Residential real estate has already shown us how, when mortgage brokers and lenders and borrowers conduct transactions on a single, integrated platform, they can shave weeks off the process of securing loans. That’s real time — and money — for everyone involved. But CRE is being left behind.
For example, a typical CRE loan costs several thousands of dollars in labor to originate and takes an average of 90 to 120 days to close. Why? Because half of that time is wasted on manually sifting through and gathering documents, and then conducting negotiations and client interactions over phone and email. But if you simply put everyone on a single platform where they can share, research, track and interact, you’ve taken the friction off the interaction and shaved literal weeks from the process. I know because we do it, and we aren’t the only ones.

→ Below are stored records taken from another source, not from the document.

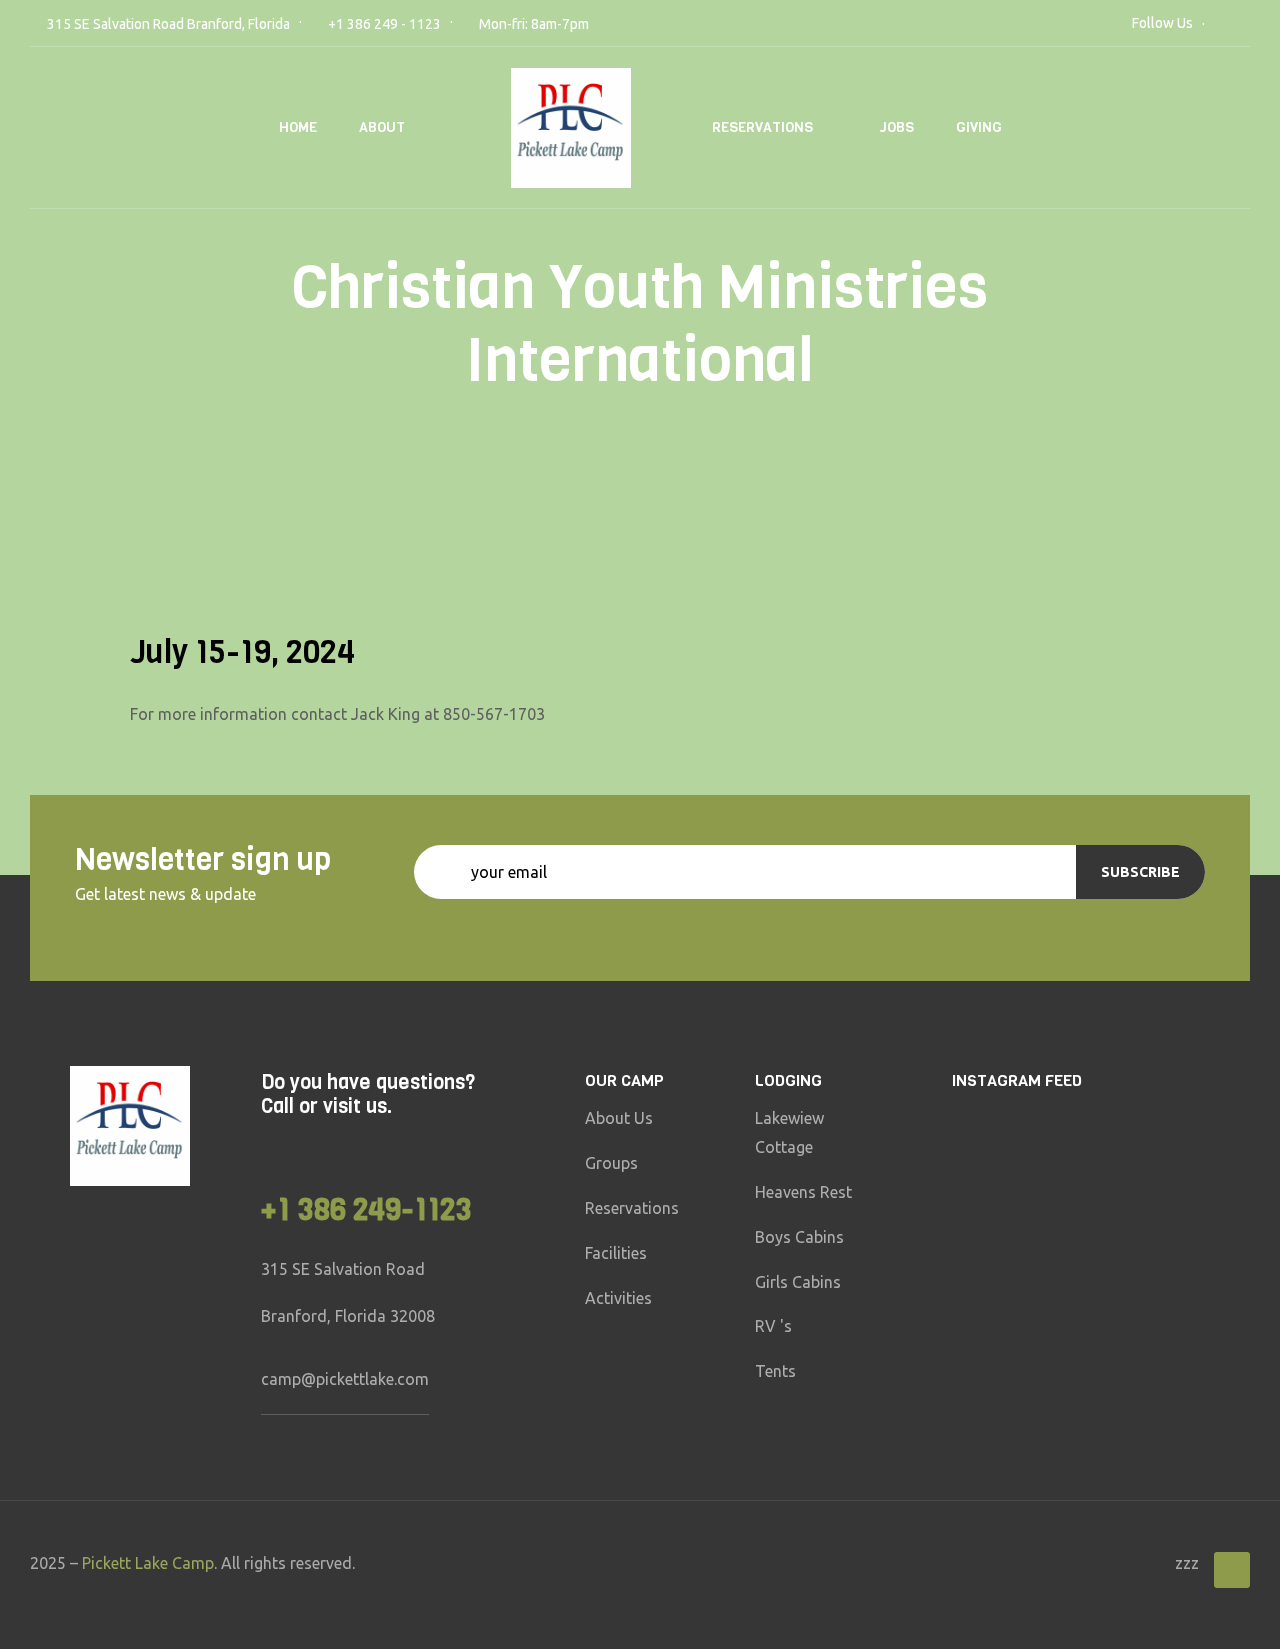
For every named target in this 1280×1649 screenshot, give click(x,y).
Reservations (762, 127)
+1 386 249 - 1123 (384, 24)
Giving (979, 127)
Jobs (897, 127)
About (382, 127)
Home (298, 127)
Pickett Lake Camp (148, 1563)
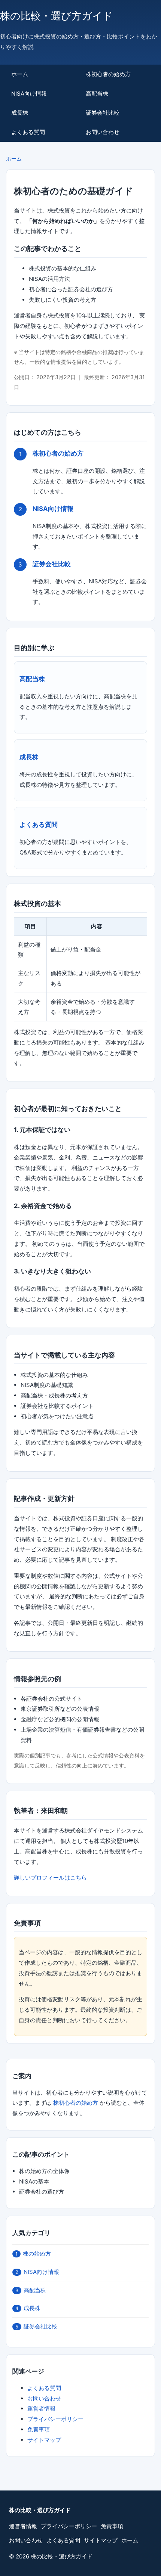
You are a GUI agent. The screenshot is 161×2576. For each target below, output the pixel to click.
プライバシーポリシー (55, 2419)
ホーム (19, 74)
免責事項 (38, 2429)
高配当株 (97, 93)
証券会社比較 (102, 112)
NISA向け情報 (29, 93)
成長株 (19, 112)
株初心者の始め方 (108, 74)
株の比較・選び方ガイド (56, 16)
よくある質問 (28, 132)
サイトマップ (44, 2439)
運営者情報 (41, 2408)
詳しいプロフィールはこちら (50, 1877)
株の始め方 (33, 2253)
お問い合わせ (102, 132)
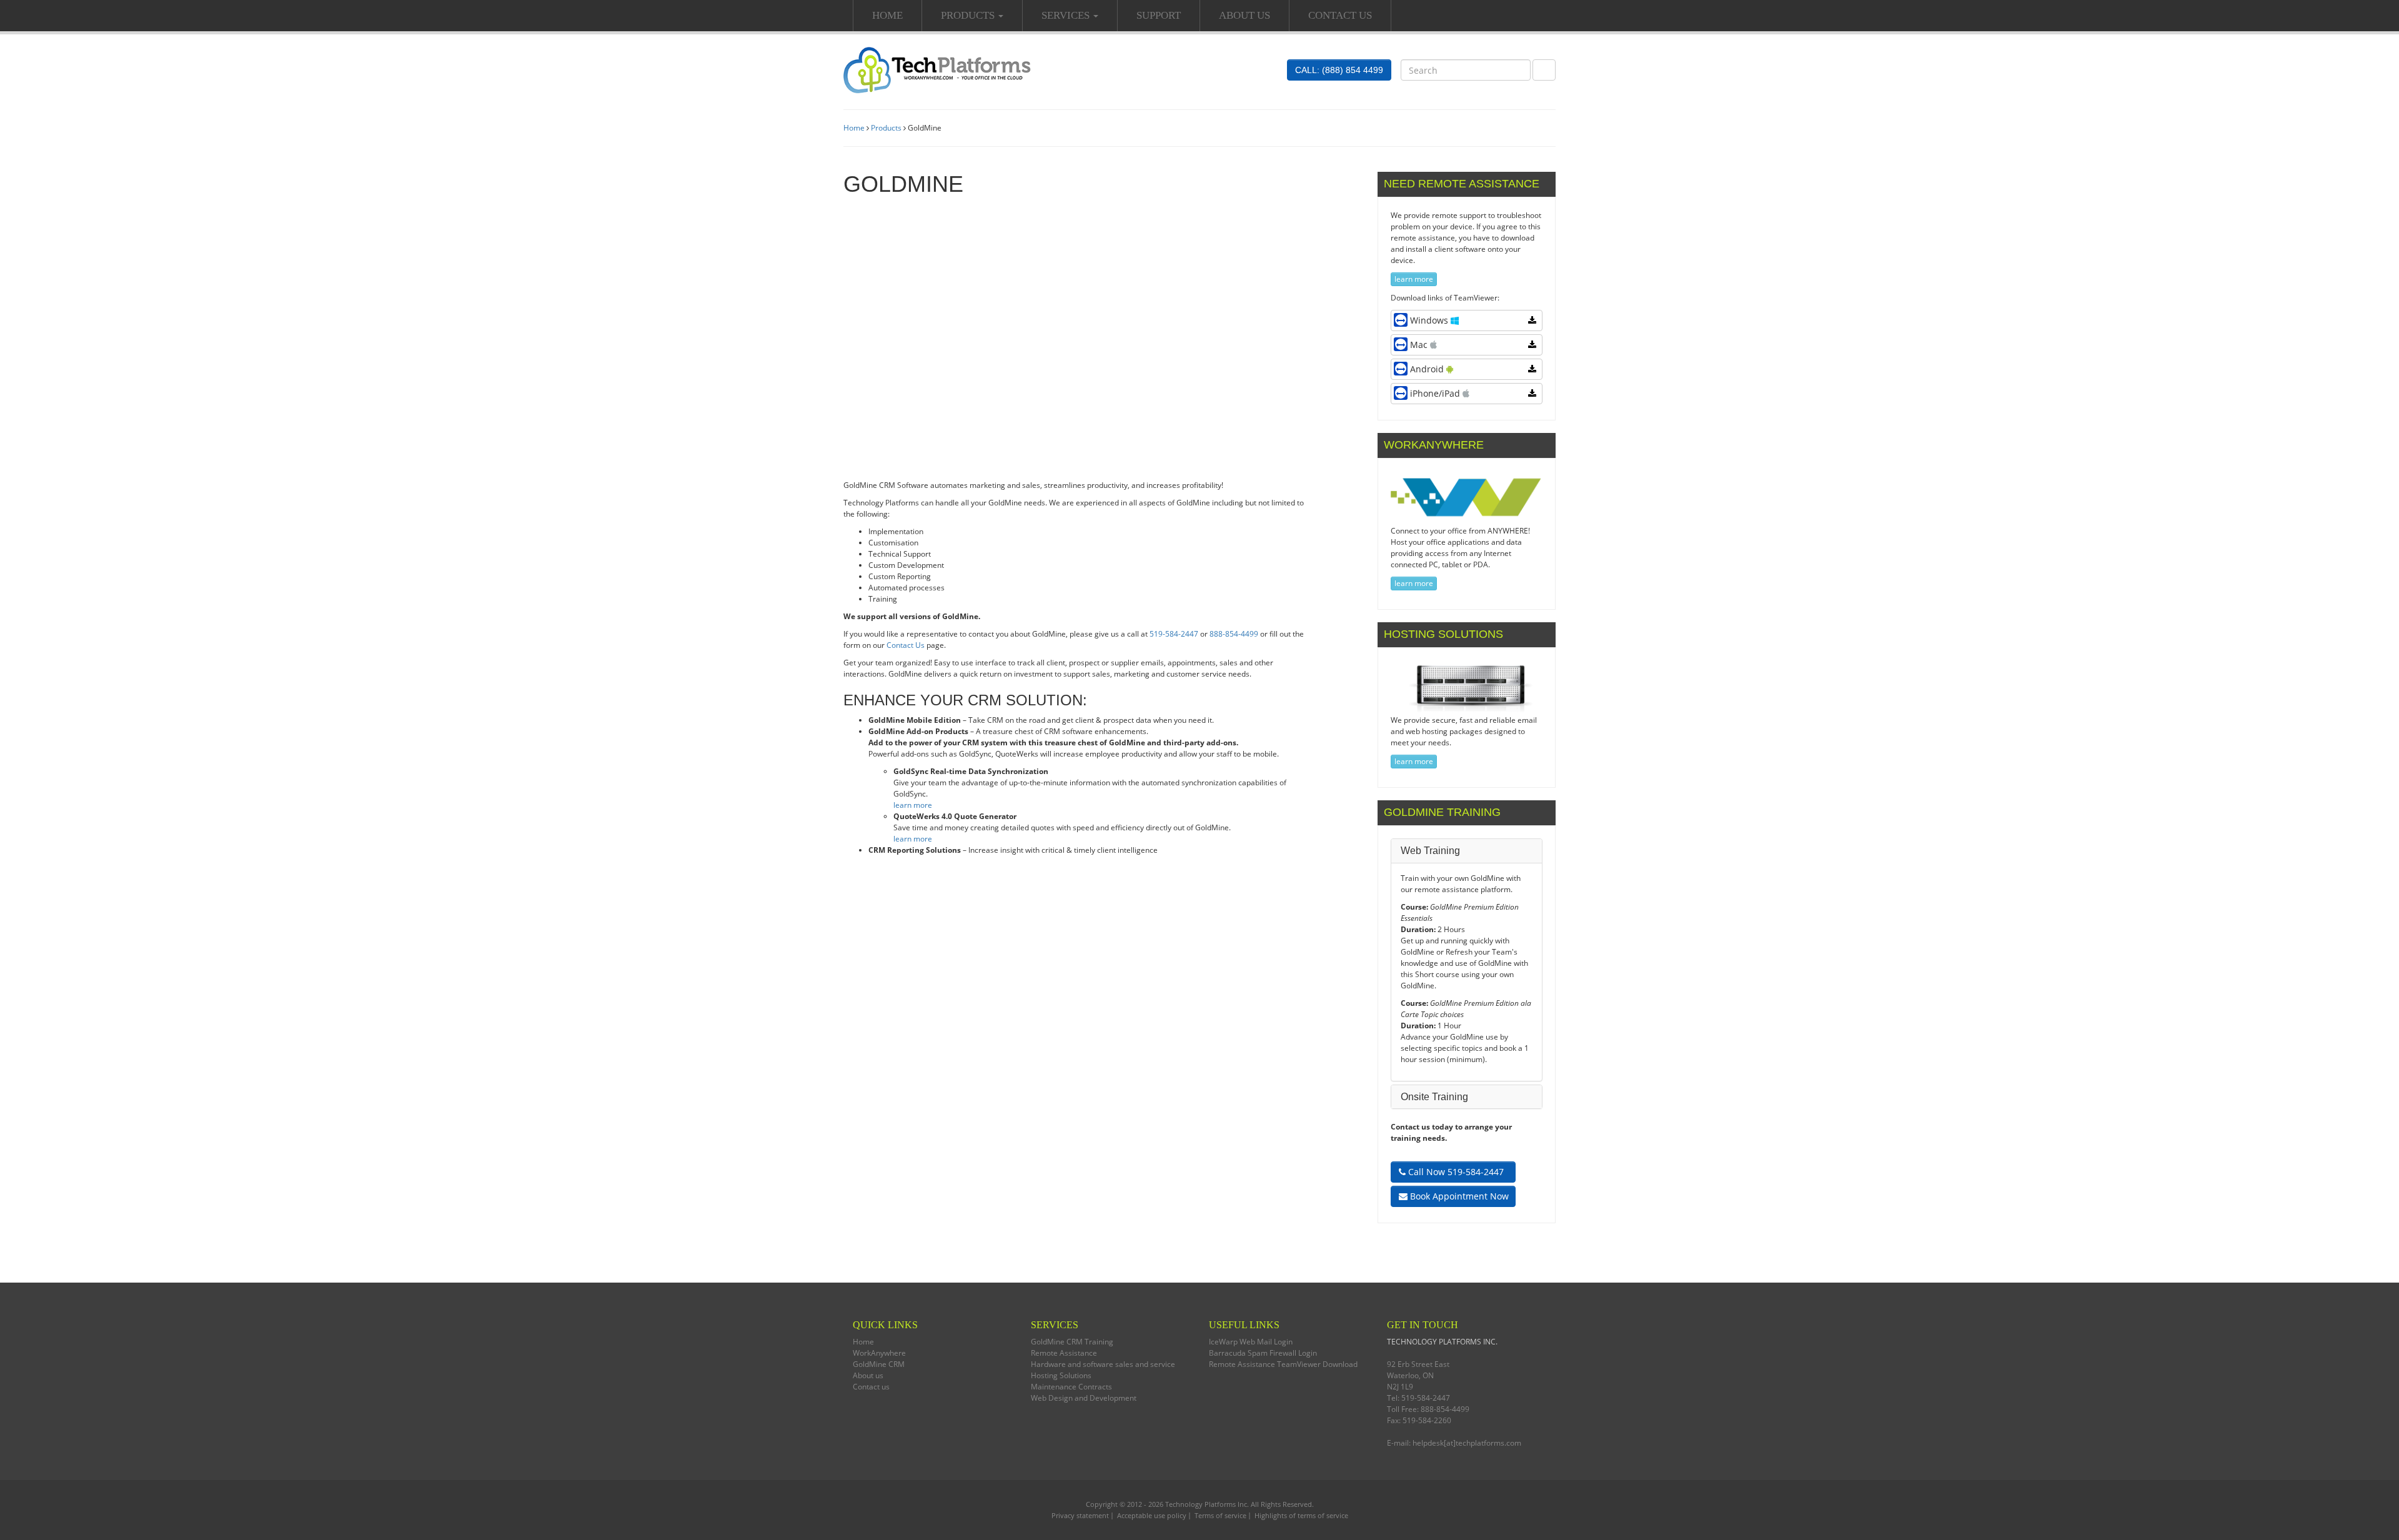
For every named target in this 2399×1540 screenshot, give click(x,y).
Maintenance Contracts (1071, 1386)
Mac (1420, 344)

That’s all on the transactional side of things. But there’s the data side, as well. Today’s loan originators are hamstrung by the amount of time it takes to get quality historical data from Excel spreadsheets, no matter how organized they are. But it is data — a critical step in ensuring the right terms for the loan. Most companies today look to data as a source of market intelligence to help their clients make more informed decisions. Why not commercial real estate, too? And that’s the beauty of storing data in the cloud — with the right algorithms and the right platform, you can do precisely that.
By integrating disparate technologies and automating tedious manual process into cloud-based tech, as we and others are doing, commercial real estate lending can finally catch up to its residential cousin. The early adopters — lenders and mortgage brokers savvy enough to recognize the opportunity and insight that tech is bringing to CRE — will win big. They’ll get more business, close more deals, build more relationships, and save more time.
The rest? They’ll be forced to adopt new tech when it isn’t new anymore — when their clients demand it of them. And by then, it might just be too late.